Dr. Matthias Zimmer MdB
Dr. Matthias Zimmer MdB
Frankfurt - Live, 15 August 2013 - Vielen war der neue CDU-Bundestagsabgeordnete des westlichen Frankfurter Wahlkreises, Dr. Matthias Zimmer, vor seiner Wahl kaum bekannt.

Das hat sich mittlerweile geändert: Zimmer, ein ähnliches XXL-Format wie sein populärer Vorgänger Gregor Amann (SPD), mischt sich trotz der gerade für Newcomer stressigen Arbeit in der Bundeshauptstadt auch an der Basis immer häufiger unter das Volk. Dazu gehört auch, dass er sich in das Vereinsleben seines Wahlkreises integriert. Jüngst trat er auch dem Ehrensenat des Sindlinger Karnevalvereins, einen eigenständigen, im Amtsregister eingetragenen Verein, bei.

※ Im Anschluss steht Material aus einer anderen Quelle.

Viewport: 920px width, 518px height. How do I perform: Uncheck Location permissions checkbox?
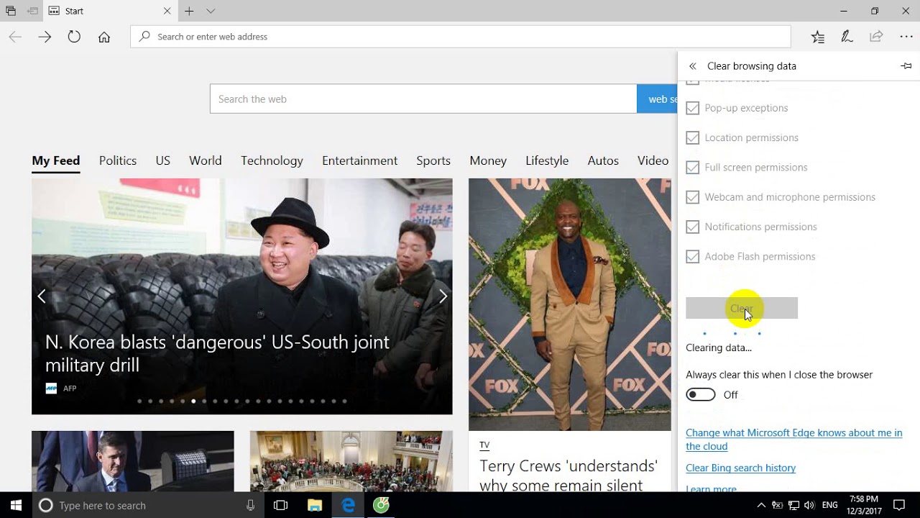[x=692, y=137]
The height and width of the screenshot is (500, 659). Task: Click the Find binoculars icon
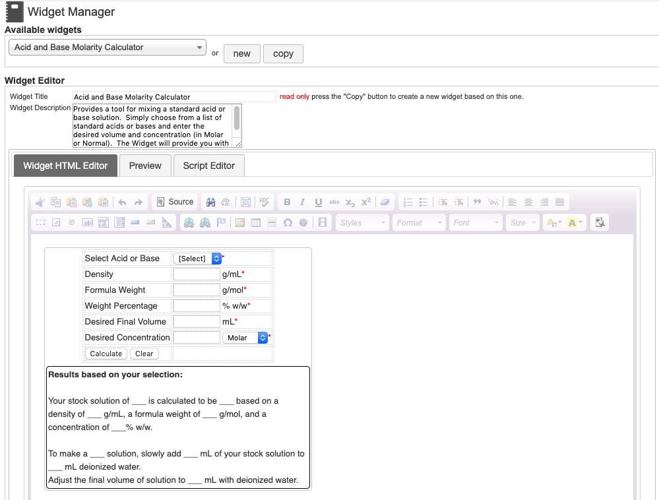click(x=210, y=202)
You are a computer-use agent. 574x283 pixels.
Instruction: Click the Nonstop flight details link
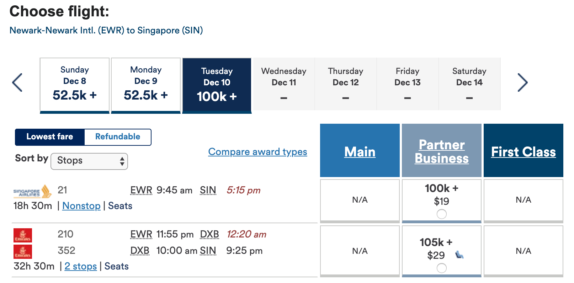point(81,206)
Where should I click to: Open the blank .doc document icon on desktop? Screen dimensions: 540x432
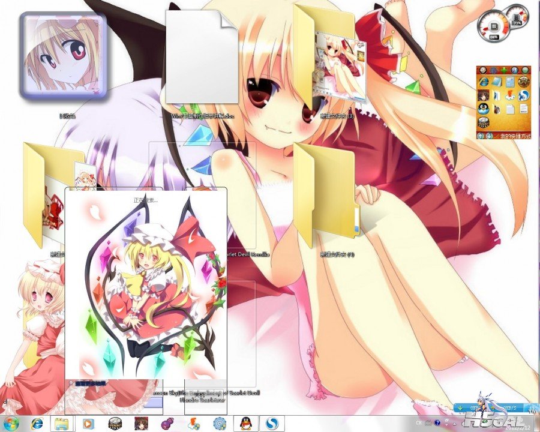pyautogui.click(x=202, y=58)
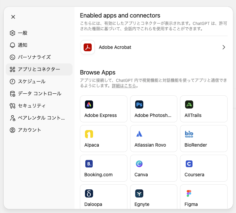The image size is (236, 213).
Task: Go to データ コントロール settings
Action: [39, 94]
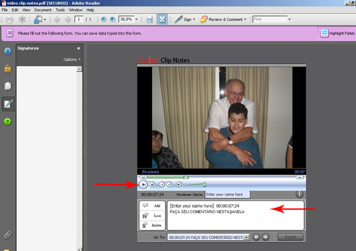Click the video seek bar slider handle

point(186,177)
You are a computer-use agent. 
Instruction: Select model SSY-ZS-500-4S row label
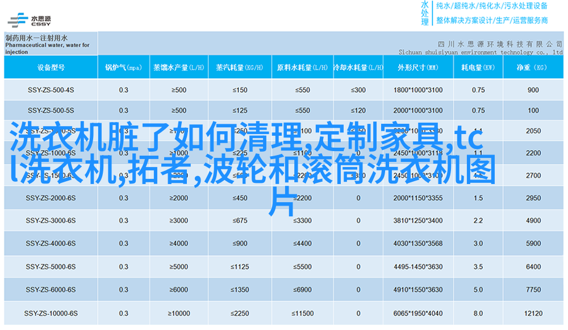[x=51, y=90]
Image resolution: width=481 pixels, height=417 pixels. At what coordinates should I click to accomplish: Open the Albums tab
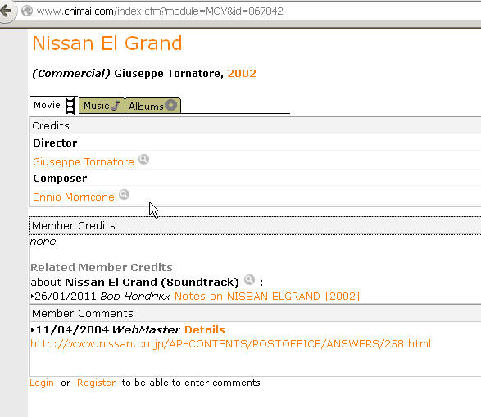tap(152, 106)
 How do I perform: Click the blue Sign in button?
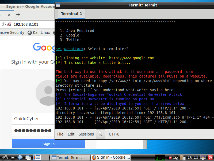(x=48, y=144)
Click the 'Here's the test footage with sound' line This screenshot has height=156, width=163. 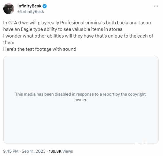pos(40,49)
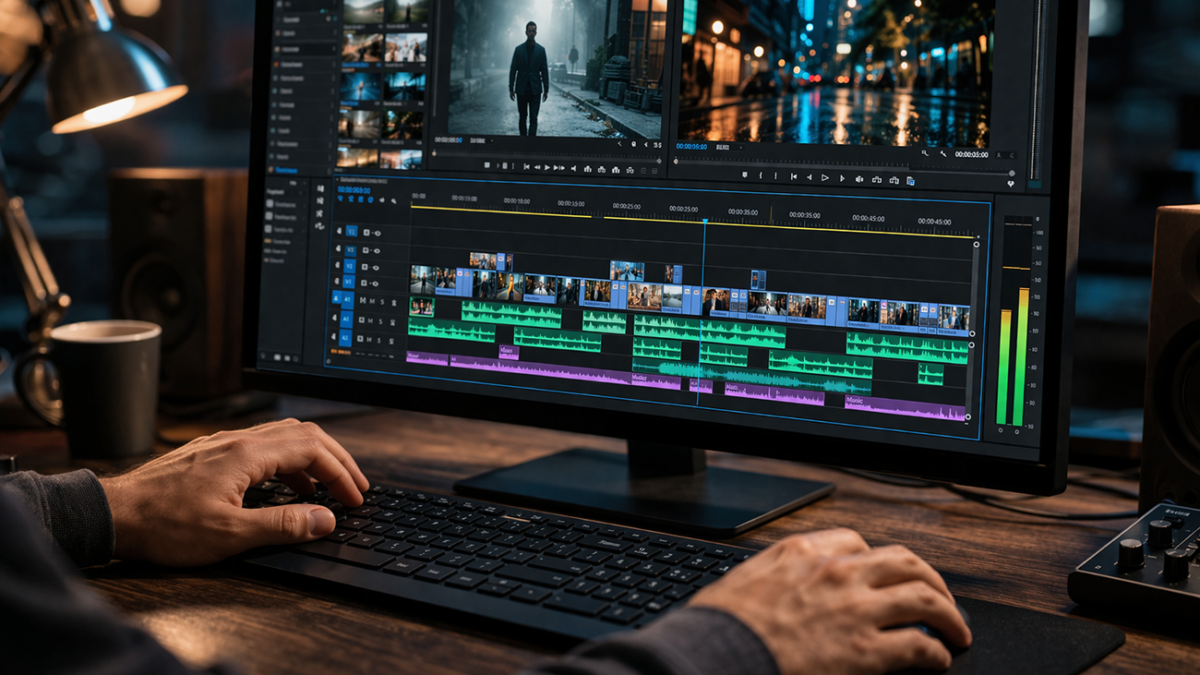Click the microphone voice-over icon on first audio track
Viewport: 1200px width, 675px height.
[x=391, y=302]
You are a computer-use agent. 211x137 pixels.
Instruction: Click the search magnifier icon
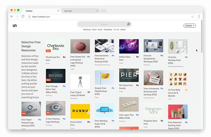pos(128,24)
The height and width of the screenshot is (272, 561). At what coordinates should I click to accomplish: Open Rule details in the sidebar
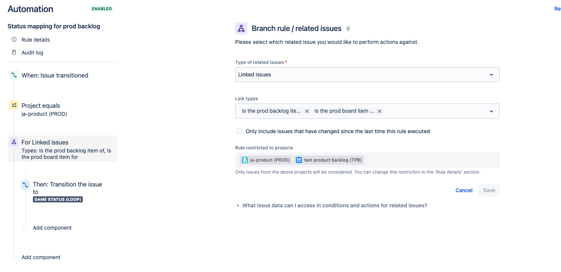click(x=36, y=40)
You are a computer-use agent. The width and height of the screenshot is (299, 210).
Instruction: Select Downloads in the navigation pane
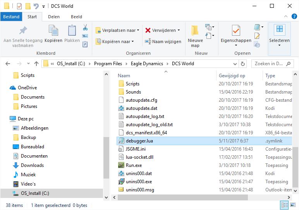32,165
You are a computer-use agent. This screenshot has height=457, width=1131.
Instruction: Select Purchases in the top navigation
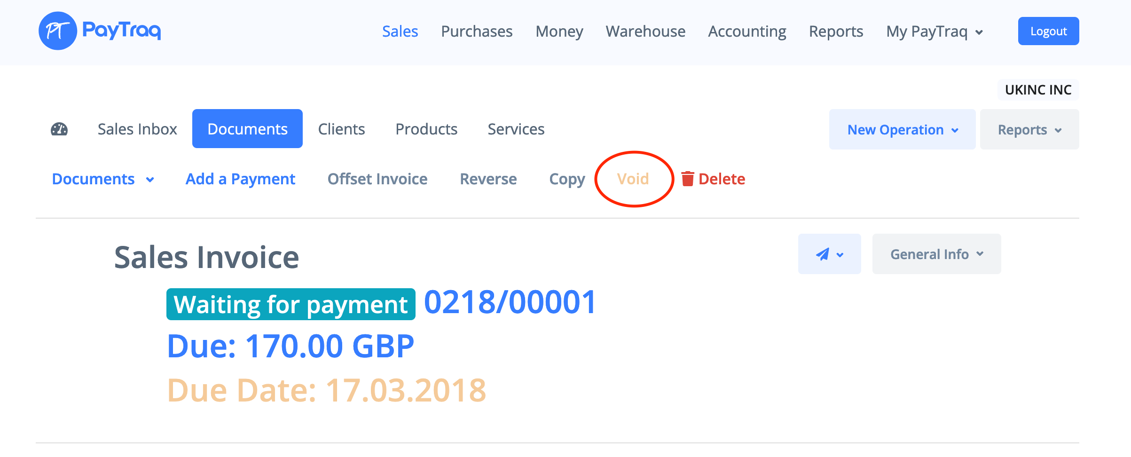477,32
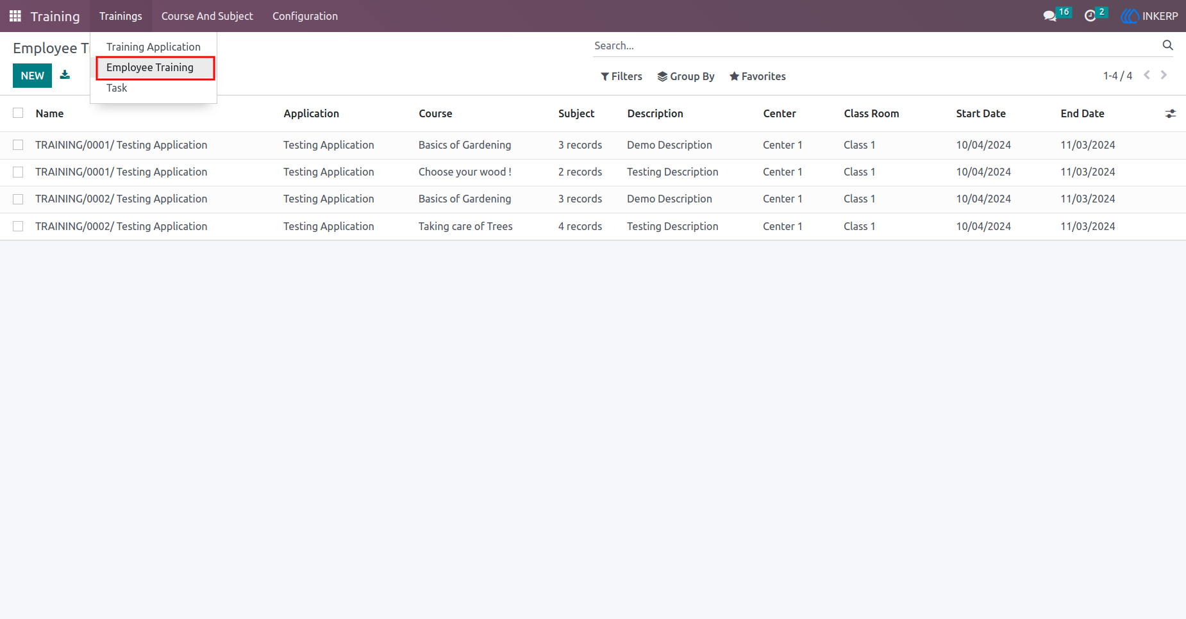The height and width of the screenshot is (619, 1186).
Task: Toggle the select-all checkbox in the header
Action: (x=18, y=113)
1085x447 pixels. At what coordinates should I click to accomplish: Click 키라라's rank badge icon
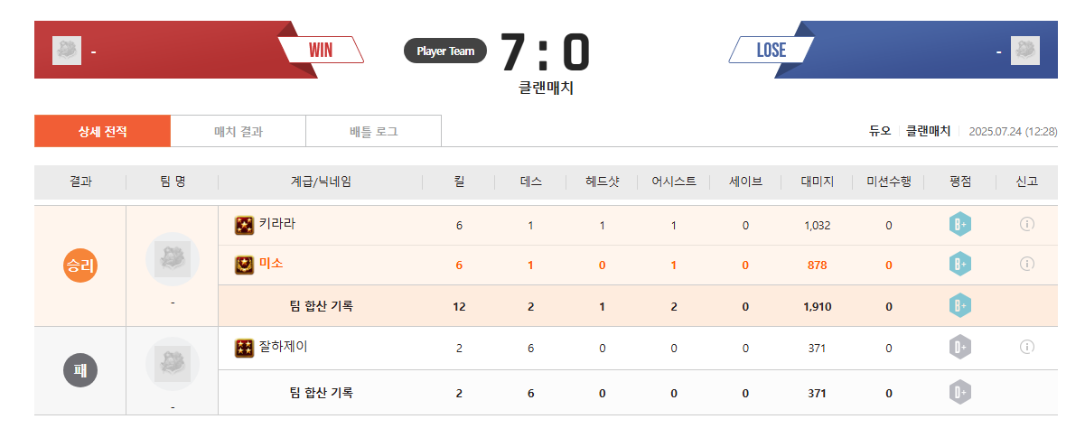244,225
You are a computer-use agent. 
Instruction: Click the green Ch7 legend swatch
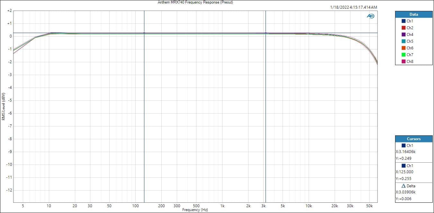(403, 55)
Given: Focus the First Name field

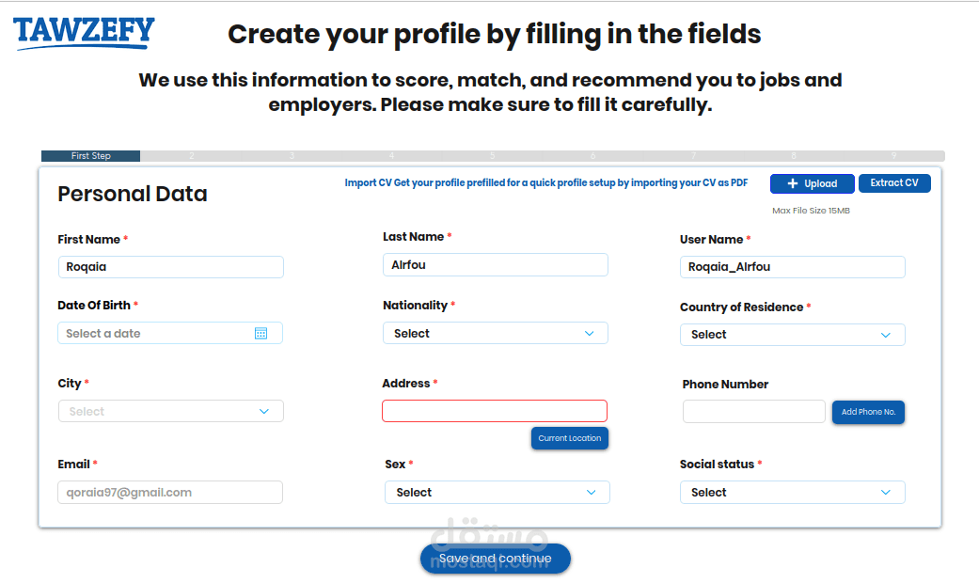Looking at the screenshot, I should pyautogui.click(x=170, y=267).
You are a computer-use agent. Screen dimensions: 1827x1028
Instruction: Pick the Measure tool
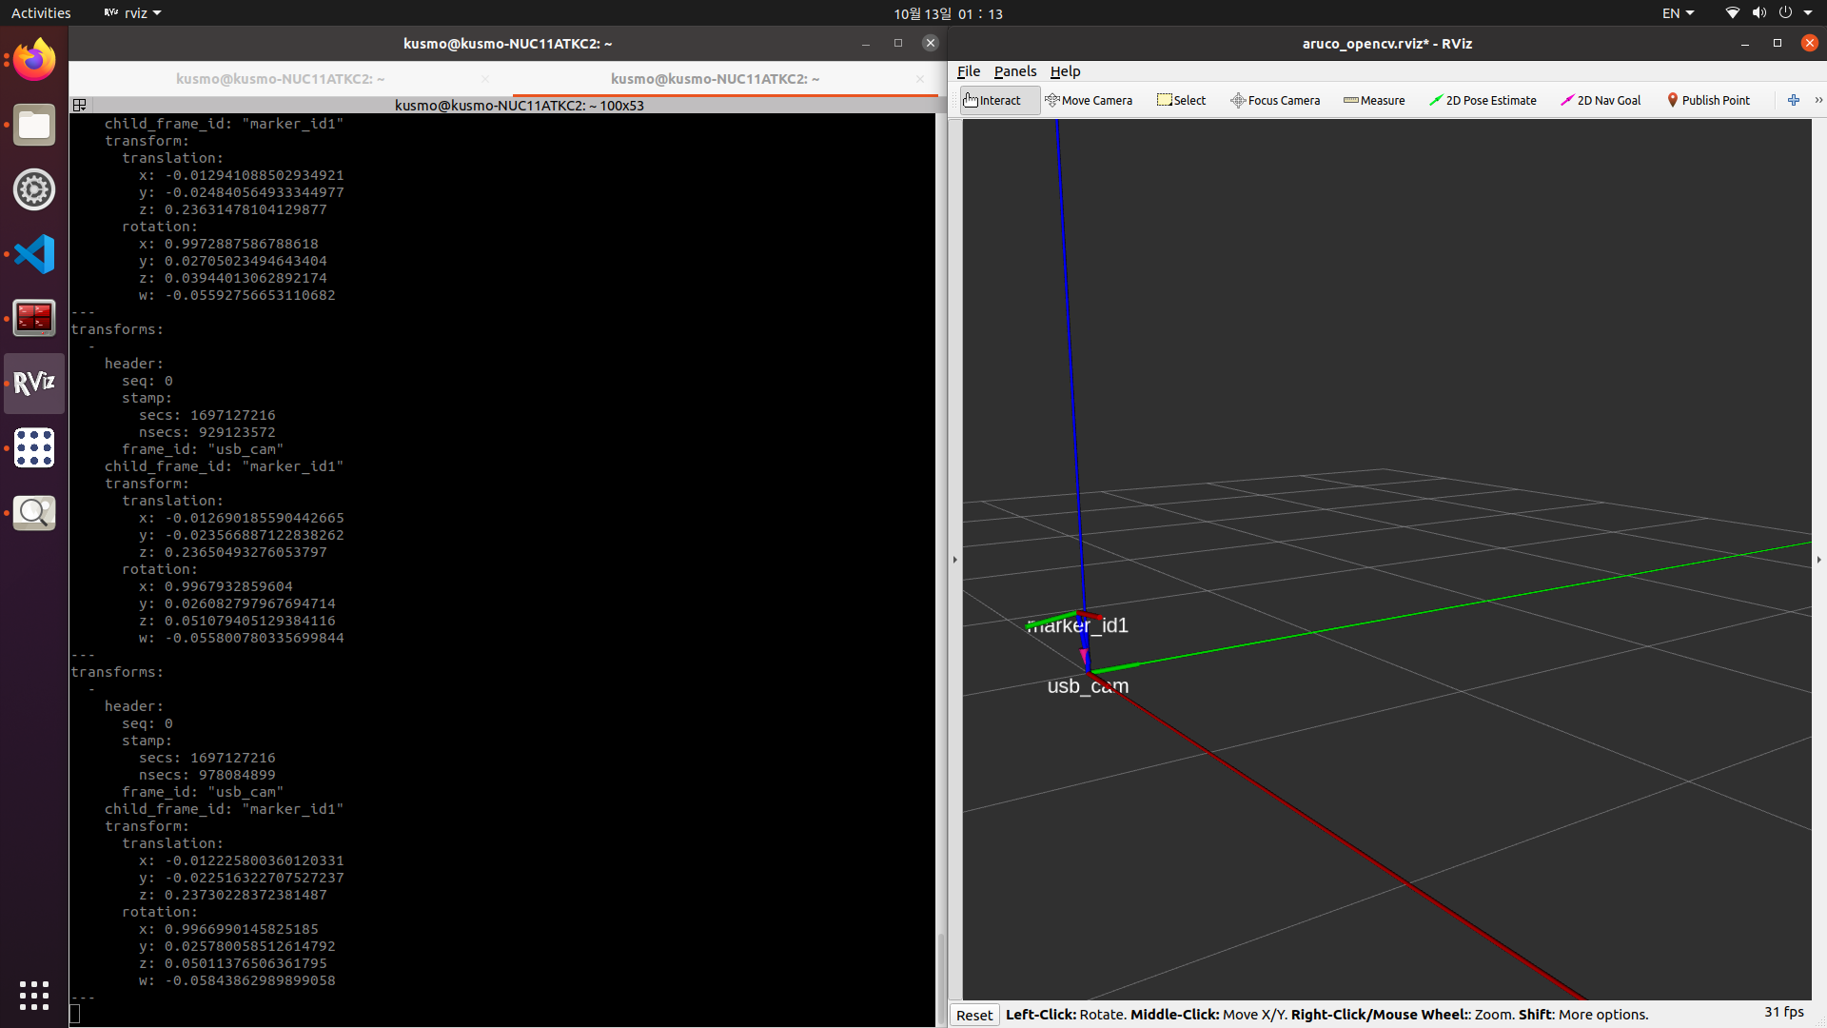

Dort befindet er sich nicht nur in guter, sondern auch in ihm gut bekannter Gesellschaft. Ehrensenatoren sind nämlich auch seine Parteifreunde, der Bundestagsabgeordnete und Alterspräsident im Bundestag, Prof. Dr. Heinz Riesenhuber, der CDU-Landtagsabgeordnete Alfons Gerling und der Wirtschaftsdezernent der Stadt Frankfurt, Markus Frank.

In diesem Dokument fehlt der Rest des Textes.